X
Home & Office

Net neutrality gets European Parliament backing

The European Parliament has called for the internet to be kept open and neutral, urging ISPs to avoid departing from the principles of net neutrality.In a vote on Thursday, MEPs backed a motion that stressed how important the open nature of the internet had been to its development, and spelled out the dangers of letting ISPs block or downgrade traffic for anti-competitive purposes.
Written by David Meyer, Contributor

The European Parliament has called for the internet to be kept open and neutral, urging ISPs to avoid departing from the principles of net neutrality.

In a vote on Thursday, MEPs backed a motion that stressed how important the open nature of the internet had been to its development, and spelled out the dangers of letting ISPs block or downgrade traffic for anti-competitive purposes.

The resolution called on the European Commission to "ensure that internet service providers do not block, discriminate against, impair or degrade the ability of any person to use a service to access, use, send, post, receive or offer any content, application or service of their choice, irrespective of source or target".

"Reasonable data traffic management is required and very useful to prevent network congestion and the smooth running of applications and services," Herbert Reul, chair of the Industry, Research and Energy Committee, said in a statement. "Nonetheless, it is clearly understood that traffic management practices must not be used for anti-competitive purposes."

The Commission is currently on a fact-finding expedition with regards to net neutrality, having tasked the regulator group Berec with finding out what abuses of net neutrality are taking place. Evidence gathered would include cases of, for example, operators blocking or throttling VoIP applications because they compete with the operators' voice business.

Berec's report would no doubt look into other aspects of net neutrality as well, such as ISPs' desire to charge content providers such as the BBC and YouTube for carrying their services at a reasonable quality level.

Digital agenda commissioner Neelie Kroes has made it very clear that she wants any net neutrality regulation to be applied consistently across the EU, and she has lambasted the Dutch for bringing in such regulations on their own steam.

The European Parliament's motion backed Kroes's approach, urging the Commission to come up with consistent, EU-wide guidelines to enforce net neutrality rules.

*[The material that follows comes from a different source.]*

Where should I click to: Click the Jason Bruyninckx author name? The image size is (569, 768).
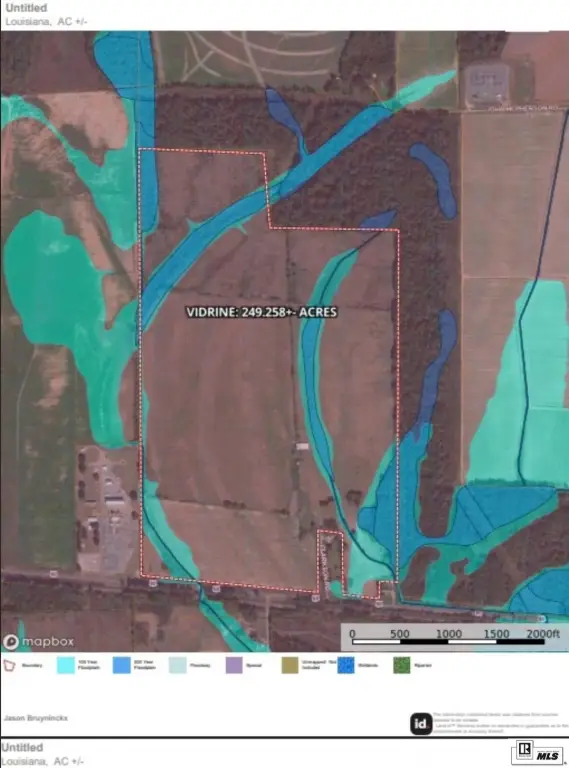(36, 718)
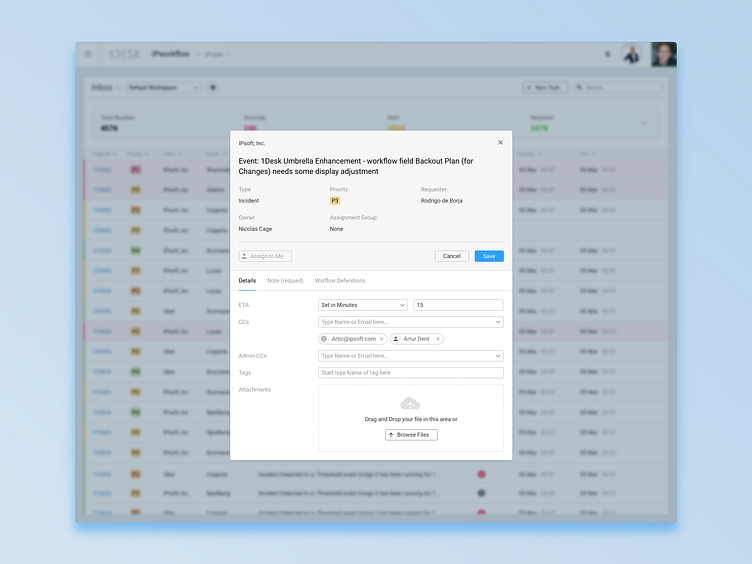752x564 pixels.
Task: Click the cloud upload icon in Attachments
Action: 410,403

The MEPs called on Kroes to assess, within six months of Berec's report being published, "whether further regulation is needed to ensure freedom of expression, freedom of access of information, freedom of choice for consumers and media pluralism". Berec's report is due by the end of this year.

The French digital rights group La Quadrature du Net has long been campaigning for net neutrality. It views the motion's acceptance of anti-congestion traffic management as a "loophole", but nonetheless welcomed the resolution as a whole.

According to La Quad, the next step is for the European Parliament's political statement this week to translate into hard law from the Commission.

"EU telecoms operators already violate net neutrality in large numbers by illegitimately restricting Internet access," spokesman Jérémie Zimmermann said in a statement. "If Commissioner Neelie Kroes is really committed to defending freedom of expression, as she has claimed in the past, she must act accordingly by imposing net neutrality by law, as was done in the Netherlands."

Cloud communications specialist Interoute was less effusive about net neutrality, saying in a statement on Thursday that a very strict interpretation of the principle could hamper private investment.

"Different traffic needs different rules, for example video must have priority over data, which in essence creates a multi-speed internet," Interoute director Lee Myall said. "Added to this is the need for investment to ensure the network infrastructure is fit to carry the huge increase in traffic that consumers are demanding. The risk now is that imposing net neutrality will restrict the internet investment and ultimately affect quality."